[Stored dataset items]
┏━━
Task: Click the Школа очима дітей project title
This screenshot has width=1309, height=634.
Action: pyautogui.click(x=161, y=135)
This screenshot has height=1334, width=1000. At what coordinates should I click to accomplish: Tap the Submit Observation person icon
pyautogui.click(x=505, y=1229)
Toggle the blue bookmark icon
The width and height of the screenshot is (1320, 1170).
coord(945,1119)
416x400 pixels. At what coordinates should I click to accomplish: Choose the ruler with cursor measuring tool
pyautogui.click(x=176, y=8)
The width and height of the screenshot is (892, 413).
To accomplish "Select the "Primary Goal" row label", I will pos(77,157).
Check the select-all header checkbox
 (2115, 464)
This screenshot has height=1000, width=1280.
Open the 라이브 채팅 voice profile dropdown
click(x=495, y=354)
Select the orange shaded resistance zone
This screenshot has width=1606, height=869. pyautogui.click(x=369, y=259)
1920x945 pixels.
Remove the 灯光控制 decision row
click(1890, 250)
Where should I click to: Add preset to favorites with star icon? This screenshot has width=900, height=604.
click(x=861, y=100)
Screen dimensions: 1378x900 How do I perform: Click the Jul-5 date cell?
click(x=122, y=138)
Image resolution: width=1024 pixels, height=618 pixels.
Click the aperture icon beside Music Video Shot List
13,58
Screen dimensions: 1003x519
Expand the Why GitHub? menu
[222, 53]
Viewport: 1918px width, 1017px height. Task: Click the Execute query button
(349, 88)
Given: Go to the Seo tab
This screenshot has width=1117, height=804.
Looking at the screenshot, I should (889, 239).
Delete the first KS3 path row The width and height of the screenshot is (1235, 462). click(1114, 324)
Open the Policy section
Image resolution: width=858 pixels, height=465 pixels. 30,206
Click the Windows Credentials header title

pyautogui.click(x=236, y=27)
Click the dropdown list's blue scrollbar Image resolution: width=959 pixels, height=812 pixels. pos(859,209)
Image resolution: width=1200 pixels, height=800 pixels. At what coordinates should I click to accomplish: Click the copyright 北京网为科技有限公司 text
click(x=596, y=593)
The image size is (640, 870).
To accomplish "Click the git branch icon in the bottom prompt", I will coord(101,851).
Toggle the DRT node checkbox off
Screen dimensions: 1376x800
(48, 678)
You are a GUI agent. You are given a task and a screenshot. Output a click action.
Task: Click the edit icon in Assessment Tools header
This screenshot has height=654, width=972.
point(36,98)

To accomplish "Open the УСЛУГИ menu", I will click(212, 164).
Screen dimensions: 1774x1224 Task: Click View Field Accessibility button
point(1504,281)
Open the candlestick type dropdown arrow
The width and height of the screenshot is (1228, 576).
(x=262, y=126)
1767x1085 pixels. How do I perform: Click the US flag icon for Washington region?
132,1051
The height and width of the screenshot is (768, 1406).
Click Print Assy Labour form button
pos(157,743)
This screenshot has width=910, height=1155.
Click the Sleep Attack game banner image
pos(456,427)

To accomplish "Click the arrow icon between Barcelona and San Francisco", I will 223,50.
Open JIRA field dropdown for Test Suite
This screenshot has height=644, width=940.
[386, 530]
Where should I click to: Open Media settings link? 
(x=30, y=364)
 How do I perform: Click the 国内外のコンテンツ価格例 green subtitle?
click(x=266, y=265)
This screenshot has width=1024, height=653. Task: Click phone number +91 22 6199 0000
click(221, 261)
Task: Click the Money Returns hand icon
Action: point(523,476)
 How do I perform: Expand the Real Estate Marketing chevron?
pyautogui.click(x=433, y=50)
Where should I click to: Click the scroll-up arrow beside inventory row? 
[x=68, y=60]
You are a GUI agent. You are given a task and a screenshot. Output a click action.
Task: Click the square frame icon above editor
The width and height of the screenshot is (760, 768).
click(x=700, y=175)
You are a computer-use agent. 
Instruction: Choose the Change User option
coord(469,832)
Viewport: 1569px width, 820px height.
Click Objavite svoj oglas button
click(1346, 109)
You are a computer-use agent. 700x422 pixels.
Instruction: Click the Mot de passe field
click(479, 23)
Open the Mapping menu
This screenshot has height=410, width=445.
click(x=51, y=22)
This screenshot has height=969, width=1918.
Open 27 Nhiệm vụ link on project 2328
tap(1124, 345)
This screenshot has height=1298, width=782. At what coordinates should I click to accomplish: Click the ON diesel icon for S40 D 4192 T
┗━━
YOUR INSTRUCTIONS => Every line above must appear again in your reply, exactly as written.

ANSWER TO THIS PROBLEM =>
Task: Click the Школа очима дітей project title
This screenshot has width=1309, height=634.
Action: pyautogui.click(x=161, y=135)
This screenshot has height=1334, width=1000. At what coordinates should I click to accomplish: Tap the Submit Observation person icon
pyautogui.click(x=505, y=1229)
Toggle the blue bookmark icon
The width and height of the screenshot is (1320, 1170).
coord(945,1119)
416x400 pixels. At what coordinates should I click to accomplish: Choose the ruler with cursor measuring tool
pyautogui.click(x=176, y=8)
The width and height of the screenshot is (892, 413).
To accomplish "Select the "Primary Goal" row label", I will pos(77,157).
Check the select-all header checkbox
 (2115, 464)
This screenshot has height=1000, width=1280.
Open the 라이브 채팅 voice profile dropdown
click(x=495, y=354)
Select the orange shaded resistance zone
This screenshot has width=1606, height=869. pyautogui.click(x=369, y=259)
1920x945 pixels.
Remove the 灯光控制 decision row
click(1890, 250)
Where should I click to: Add preset to favorites with star icon? This screenshot has width=900, height=604.
click(x=861, y=100)
Screen dimensions: 1378x900 How do I perform: Click the Jul-5 date cell?
click(x=122, y=138)
Image resolution: width=1024 pixels, height=618 pixels.
Click the aperture icon beside Music Video Shot List
13,58
Screen dimensions: 1003x519
Expand the Why GitHub? menu
[222, 53]
Viewport: 1918px width, 1017px height. Task: Click the Execute query button
(349, 88)
Given: Go to the Seo tab
This screenshot has width=1117, height=804.
Looking at the screenshot, I should (889, 239).
Delete the first KS3 path row The width and height of the screenshot is (1235, 462). click(1114, 324)
Open the Policy section
Image resolution: width=858 pixels, height=465 pixels. 30,206
Click the Windows Credentials header title

pyautogui.click(x=236, y=27)
Click the dropdown list's blue scrollbar Image resolution: width=959 pixels, height=812 pixels. pos(859,209)
Image resolution: width=1200 pixels, height=800 pixels. At what coordinates should I click to accomplish: Click the copyright 北京网为科技有限公司 text
click(x=596, y=593)
The image size is (640, 870).
To accomplish "Click the git branch icon in the bottom prompt", I will coord(101,851).
Toggle the DRT node checkbox off
Screen dimensions: 1376x800
(48, 678)
You are a GUI agent. You are given a task and a screenshot. Output a click action.
Task: Click the edit icon in Assessment Tools header
This screenshot has height=654, width=972.
point(36,98)

To accomplish "Open the УСЛУГИ menu", I will click(212, 164).
Screen dimensions: 1774x1224 Task: Click View Field Accessibility button
point(1504,281)
Open the candlestick type dropdown arrow
The width and height of the screenshot is (1228, 576).
(x=262, y=126)
1767x1085 pixels. How do I perform: Click the US flag icon for Washington region?
132,1051
The height and width of the screenshot is (768, 1406).
Click Print Assy Labour form button
pos(157,743)
This screenshot has width=910, height=1155.
Click the Sleep Attack game banner image
pos(456,427)

To accomplish "Click the arrow icon between Barcelona and San Francisco", I will 223,50.
Open JIRA field dropdown for Test Suite
This screenshot has height=644, width=940.
[386, 530]
Where should I click to: Open Media settings link? 
(x=30, y=364)
 How do I perform: Click the 国内外のコンテンツ価格例 green subtitle?
click(x=266, y=265)
This screenshot has width=1024, height=653. Task: Click phone number +91 22 6199 0000
click(221, 261)
Task: Click the Money Returns hand icon
Action: point(523,476)
 How do I perform: Expand the Real Estate Marketing chevron?
pyautogui.click(x=433, y=50)
Where should I click to: Click the scroll-up arrow beside inventory row? 
[x=68, y=60]
You are a GUI agent. You are given a task and a screenshot. Output a click action.
Task: Click the square frame icon above editor
The width and height of the screenshot is (760, 768).
click(x=700, y=175)
You are a computer-use agent. 
Instruction: Choose the Change User option
coord(469,832)
Viewport: 1569px width, 820px height.
Click Objavite svoj oglas button
click(1346, 109)
You are a computer-use agent. 700x422 pixels.
Instruction: Click the Mot de passe field
click(479, 23)
Open the Mapping menu
This screenshot has height=410, width=445.
click(x=51, y=22)
This screenshot has height=969, width=1918.
Open 27 Nhiệm vụ link on project 2328
tap(1124, 345)
This screenshot has height=1298, width=782. At what coordinates should I click to accomplish: Click the ON diesel icon for S40 D 4192 T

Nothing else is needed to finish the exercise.